→ Dataset items:
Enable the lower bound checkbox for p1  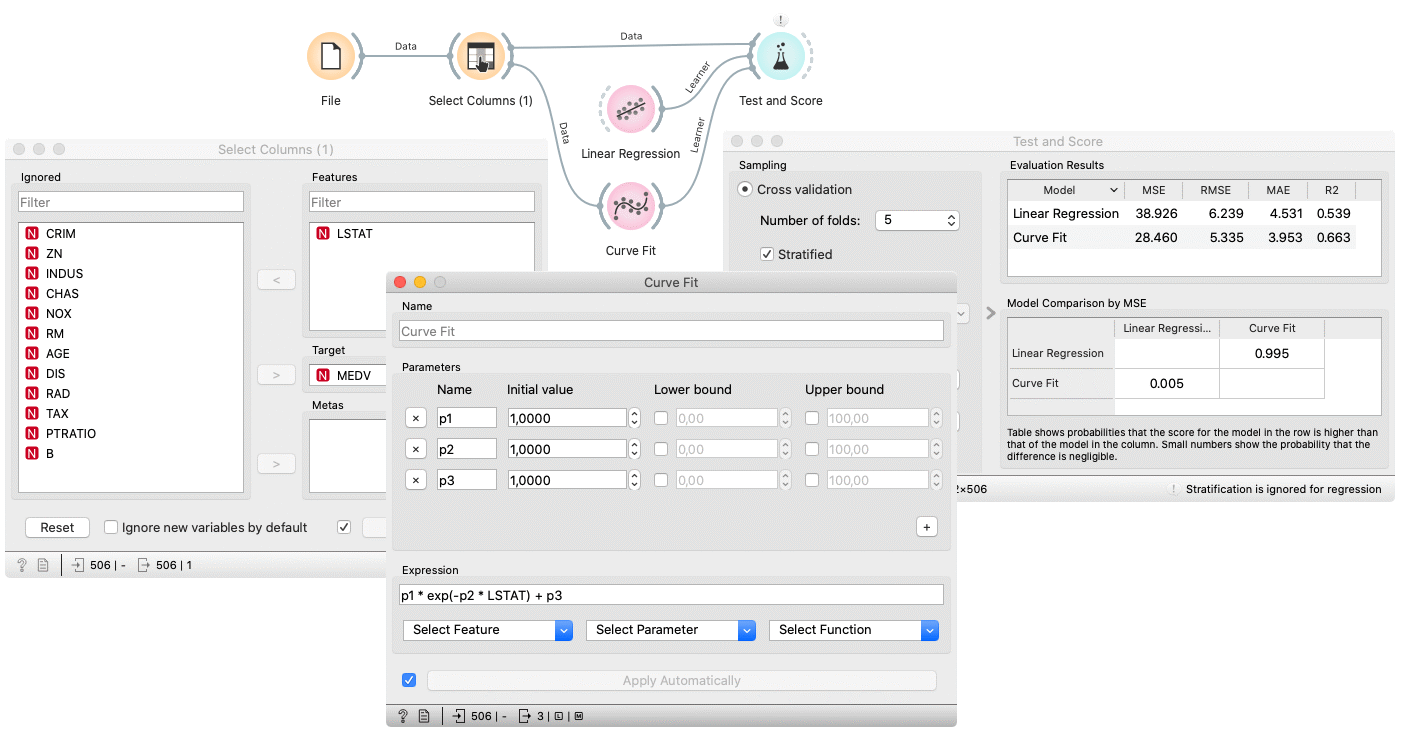(661, 418)
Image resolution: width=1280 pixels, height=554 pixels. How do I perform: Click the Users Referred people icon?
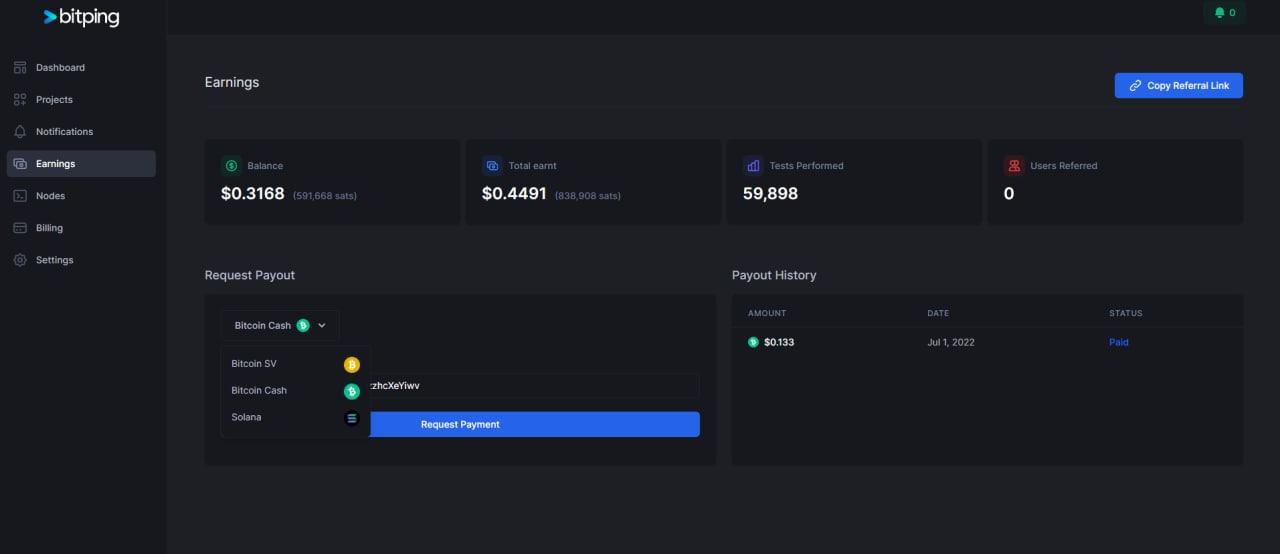(1014, 166)
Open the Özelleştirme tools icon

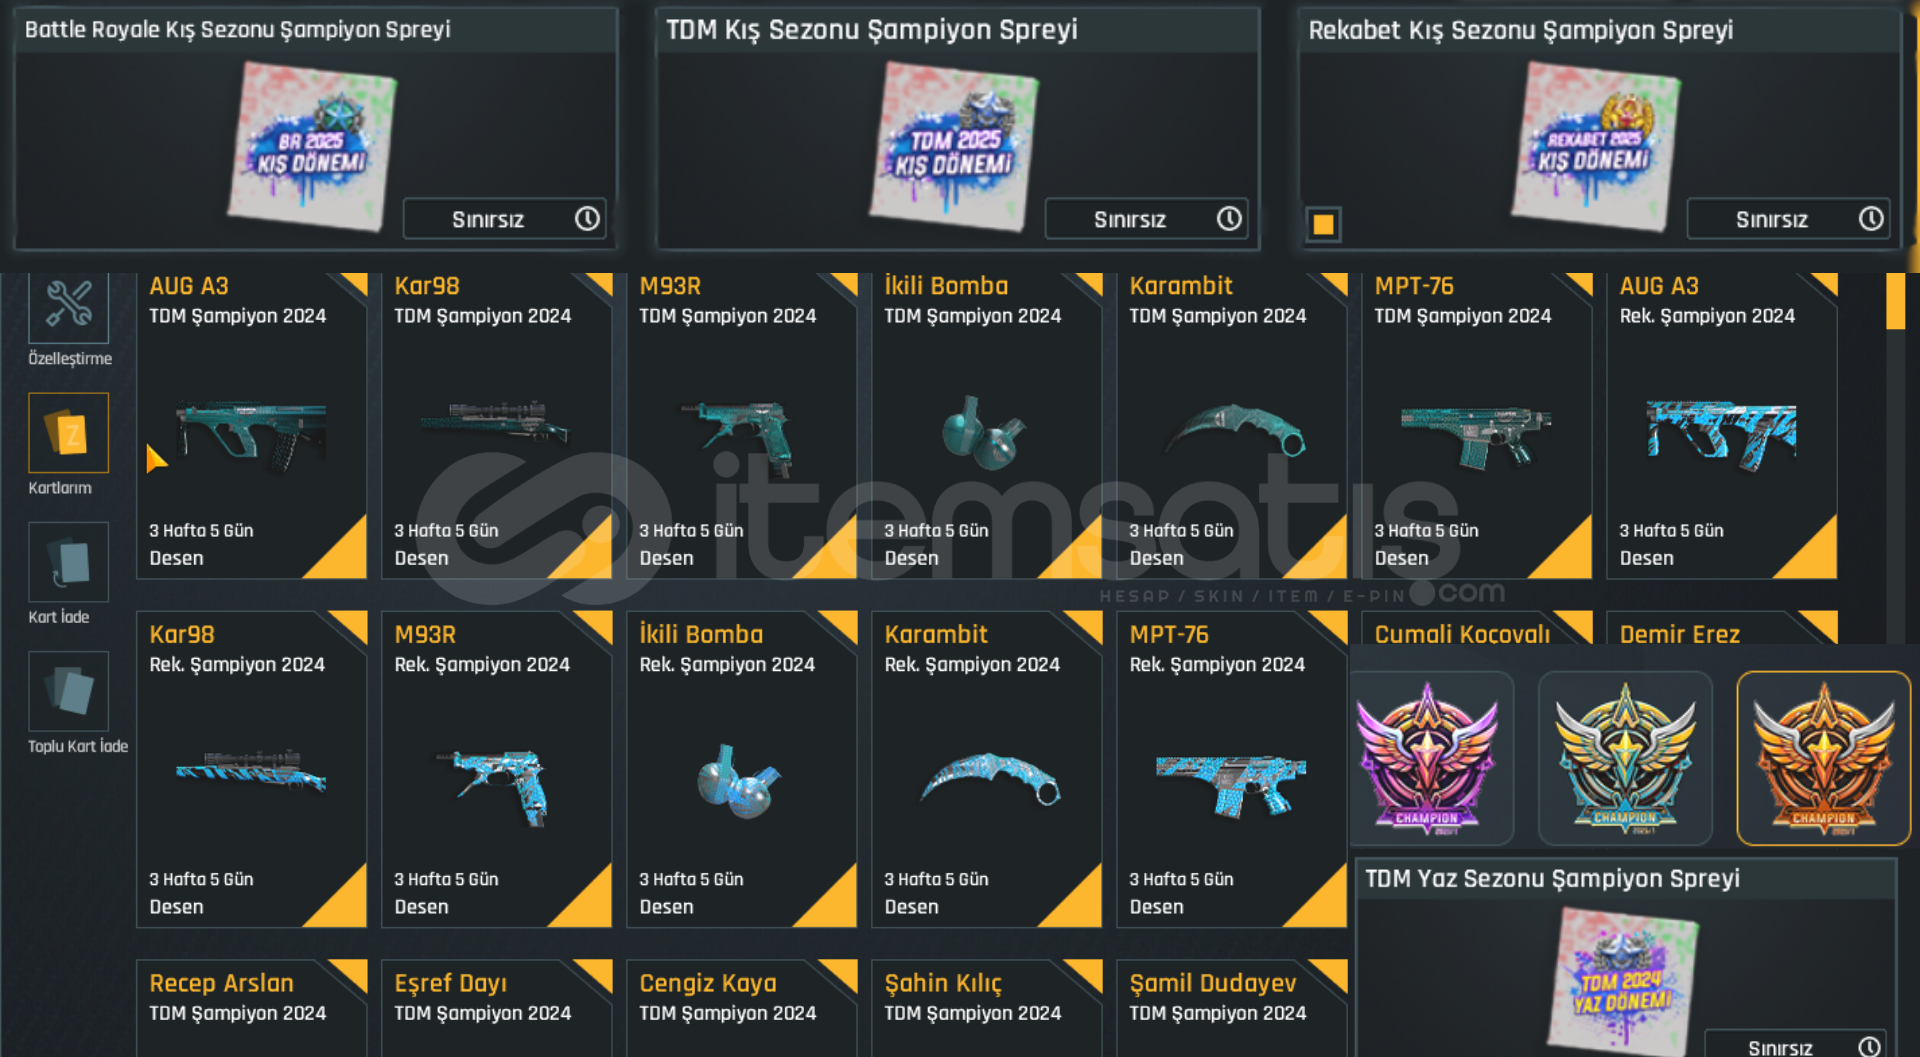tap(68, 306)
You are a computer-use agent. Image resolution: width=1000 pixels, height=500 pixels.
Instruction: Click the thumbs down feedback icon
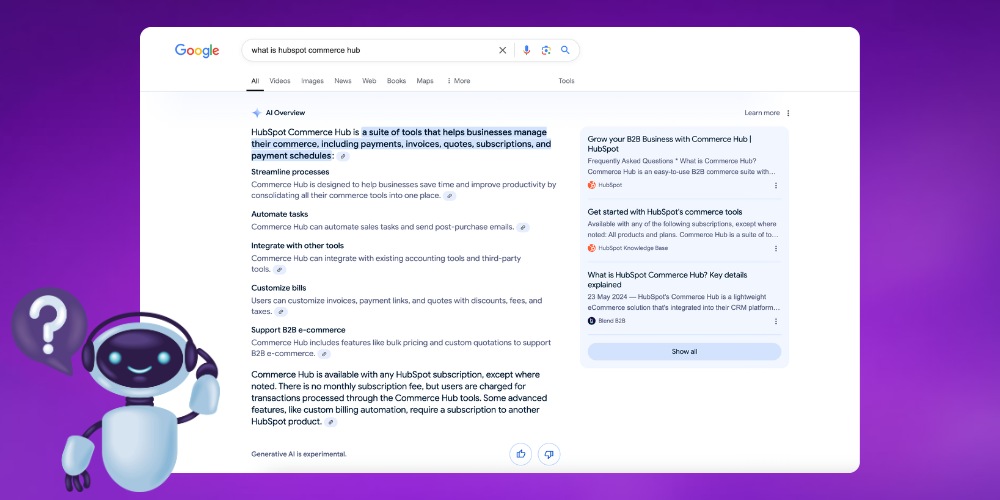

→ Problem details: Reproduce only the lines from the line that holds "Open the Özelleştirme tools icon" through the end of the records, exactly as they stand, both ends included and pictures excluded.

→ The answer:
Open the Özelleştirme tools icon

tap(68, 306)
You are a computer-use agent. Image resolution: width=1000 pixels, height=500 pixels.
Instruction: Click the thumbs down feedback icon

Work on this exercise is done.